For daddy

My father would have beamed with pride a few days ago, when his youngest daughter and my FabOverFifty sister, Heidi, received a Lifetime Achievement Award from American Banker magazine at its 9th Annual dinner celebrating “The 25 Most Powerful Women in Banking.”

Daddy had no sons but he always told his three girls “make something of yourselves.” He dreamed I’d become a physician; he was beside himself when Princeton accepted Heidi into its second co-ed class, and he fully expected that Shelley would graduate from NYU, even though she got married in the middle of her junior year.

Four Fab FOFs, from l to r: Sister Shelley, friends Julie, Jackie and sister Heidi

I went into communications, Shelley became a dietician, and Heidi entered the world of banking. And while women didn’t stick out like sore thumbs in my and Shelley’s fields in the 1970s, they were scarce as hen’s teeth in the financial services industry.  Even today, the financial arena doesn’t exactly welcome women with open arms. So Heidi’s rise through the ranks of male-dominated institutions, including Citigroup and J.P. Morgan Chase, is that much sweeter.

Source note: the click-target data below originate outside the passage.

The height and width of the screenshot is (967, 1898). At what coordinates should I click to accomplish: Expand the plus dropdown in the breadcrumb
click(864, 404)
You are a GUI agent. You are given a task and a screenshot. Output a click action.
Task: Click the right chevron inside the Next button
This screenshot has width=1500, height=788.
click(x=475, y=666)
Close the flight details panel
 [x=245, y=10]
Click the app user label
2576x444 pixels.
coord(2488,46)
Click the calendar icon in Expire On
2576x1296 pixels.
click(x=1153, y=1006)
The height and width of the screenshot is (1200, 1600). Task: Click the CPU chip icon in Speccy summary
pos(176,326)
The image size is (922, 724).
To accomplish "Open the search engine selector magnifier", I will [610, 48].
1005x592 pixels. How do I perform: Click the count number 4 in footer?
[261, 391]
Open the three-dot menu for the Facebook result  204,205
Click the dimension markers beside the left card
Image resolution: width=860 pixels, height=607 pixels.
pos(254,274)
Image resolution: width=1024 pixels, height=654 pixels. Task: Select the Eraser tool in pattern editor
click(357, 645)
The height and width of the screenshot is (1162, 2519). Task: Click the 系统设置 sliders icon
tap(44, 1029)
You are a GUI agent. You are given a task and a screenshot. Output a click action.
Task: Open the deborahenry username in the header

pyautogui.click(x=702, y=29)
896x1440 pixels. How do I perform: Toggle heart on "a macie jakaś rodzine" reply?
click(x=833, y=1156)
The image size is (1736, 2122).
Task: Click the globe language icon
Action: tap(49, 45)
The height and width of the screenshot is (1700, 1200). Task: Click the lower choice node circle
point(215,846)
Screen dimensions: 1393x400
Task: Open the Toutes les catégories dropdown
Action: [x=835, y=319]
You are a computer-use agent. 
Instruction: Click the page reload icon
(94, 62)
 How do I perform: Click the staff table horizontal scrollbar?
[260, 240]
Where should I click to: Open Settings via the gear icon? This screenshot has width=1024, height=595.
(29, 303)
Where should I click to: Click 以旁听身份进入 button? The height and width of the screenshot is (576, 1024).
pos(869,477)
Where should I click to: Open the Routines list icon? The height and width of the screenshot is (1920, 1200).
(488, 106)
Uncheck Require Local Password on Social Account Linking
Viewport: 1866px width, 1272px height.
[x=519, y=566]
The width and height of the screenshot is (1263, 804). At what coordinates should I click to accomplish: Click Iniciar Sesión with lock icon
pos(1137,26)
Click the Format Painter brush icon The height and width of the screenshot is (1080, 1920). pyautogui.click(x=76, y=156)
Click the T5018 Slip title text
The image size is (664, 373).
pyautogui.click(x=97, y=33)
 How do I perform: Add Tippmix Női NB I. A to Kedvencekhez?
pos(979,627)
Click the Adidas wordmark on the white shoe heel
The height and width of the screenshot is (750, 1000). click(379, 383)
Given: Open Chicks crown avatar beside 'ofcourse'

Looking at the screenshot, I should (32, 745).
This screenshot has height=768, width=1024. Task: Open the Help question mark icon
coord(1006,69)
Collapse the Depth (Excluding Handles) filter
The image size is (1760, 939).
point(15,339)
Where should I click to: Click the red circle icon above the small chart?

Currently President of JPMC International, Heidi has mentored women, including me, throughout her career. “Thank you for keeping me in the game so long,” she told a Waldorf Astoria ballroom full of bankers, the majority of them women. “Continuing our leadership and mentorship is critical, especially during the next few years, as our industry works its way out of a crisis. We’ve all got to be role models, all the time, to those above us and below us.”

Calling herself “smart enough,” to make it in a man’s universe, Heidi talked about the many transitions in a woman’s life, pointing to the transition she’s about to make when she “retires” from JPMC in 2012. “I’ve never been known as the retiring type,” she said, “so I’m anxious to see where the next phase of my life will take me.”

FOF Karen Peetz, CEO, Financial Markets & Treasury Services Group, BNY Mellon, and this year’s top woman in banking, advised “never get defensive, whatever you do; hold yourself responsible for your own success; take risks; get sales experience; be where the money is, set goals and follow through on them.” She thanked her mother for teaching her “there is no (glass) ceiling and the sky’s the limit.”

And keynote speaker, Huff Post’s own Arianna Huffington, thanked Henry Kissinger. “When I met Henry, I came to terms with my accent,” she mused. Proudly announcing that she’s 61 (she looks pretty darn great for any age), Arianna explained that she’s used every setback in her life to help her on her path to success. Including her divorce. 

After her keynote, Ariana gets to work

 

 

0 Responses to “For daddy”

  1. Mindy Idaspe says:

    Sounds like a wonderful woman and we here in Naples Fl can’t wait to meet her. Thanks Geri.

    REPLY
  2. sharon Segal says:

    Dear Geri, Mazel Tov to Heidi.. I think your parents would be proud of all three of you. Stay well, Sharon

    REPLY
    • Geri says:

      Thank you, my dear Sharon. How are you?